Increased investments and infrastructure spending in East Africa has seen the region’s economy grow the fastest in the continent.
According to the Economic and Social Conditions in Africa report, East Africa has sustained an average annual growth rate in excess of six per cent between 2012 and 2017.
The region's growth was boosted by more spending on mega infrastructure projects in Ethiopia, Kenya, Uganda and Tanzania, the report noted.
North Africa was second, growing at 4.9 per cent followed by West Africa at 2.2 per cent, and Southern Africa at 1.4 per cent. Central Africa trails after contracting at -0.1 per cent.
The report was presented at the ongoing Conference of African Ministers of Finance, Planning and Economic Development in Addis Ababa, Ethiopia.
Africa recorded a 3.1 per cent growth in 2017 and is forecast to rise to 3.6 per cent and 3.8 per cent in 2018 and 2019 respectively.
Globally, it is the second fastest growing continent after Asia.
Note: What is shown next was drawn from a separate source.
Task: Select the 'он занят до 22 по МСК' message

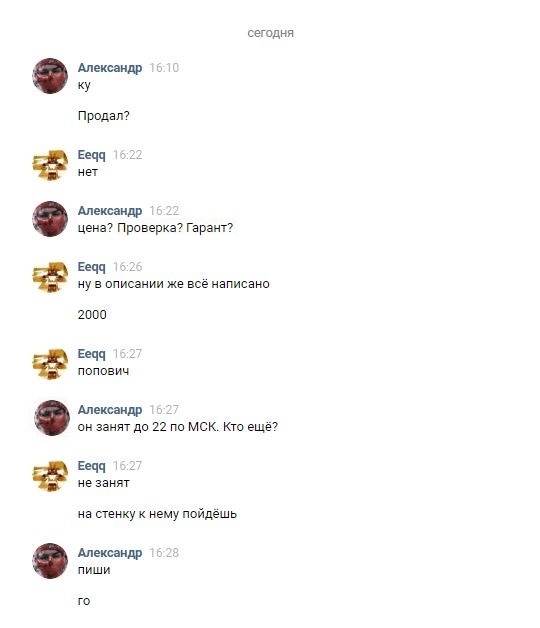Action: tap(178, 427)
"We should not be complacent. Our continent still needs to confront some serious developmental challenges, such as poverty and inequality rates and lack of decent jobs as well as lack of diversification and structural transformation,” cautioned Adam Elhiraika, the Director of Macroeconomic Policy Division at the United Nations Economic Commission for Africa (Uneca).
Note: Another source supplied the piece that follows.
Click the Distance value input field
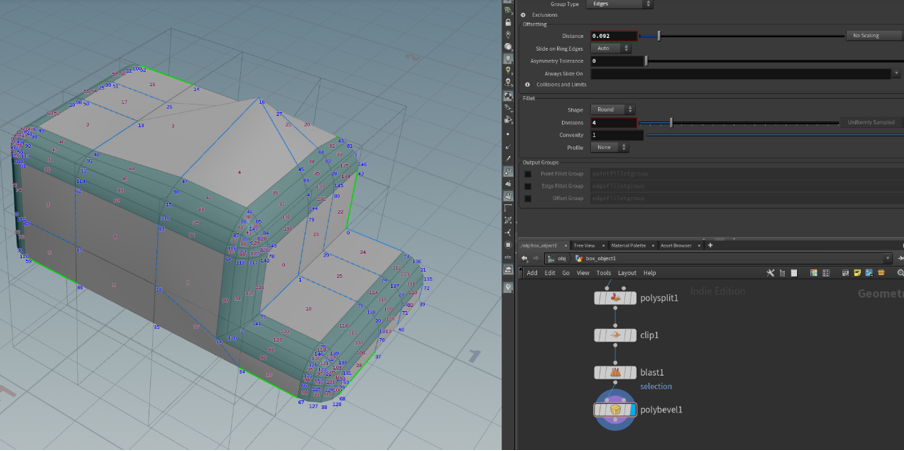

He added that addressing these issues was important for the continent to attain the Sustainable Development Goals by 2030.
He also noted that the dependence on the exportation of primary commodities by Africa has intensified social inequalities and led to little job creation as well as constrained poverty reduction efforts.
“African countries need to enhance domestic resource mobilisation and create the fiscal space needed to foster investment and transformation growth,” he said.
Vera Songwe, Uneca’s Executive Secretary, said though Africa showed some signs of industrialisation and structural transformation, there was urgent need to diversify the economies.
“Accelerating inclusive growth and structural transformation hinges crucially on the ability of the continent to mobilise and effectively use domestic resources and to expand the regional market. The global economy is more volatile than ever, and protectionism is on the rise, risking to curtail Africa’s exports,” she said.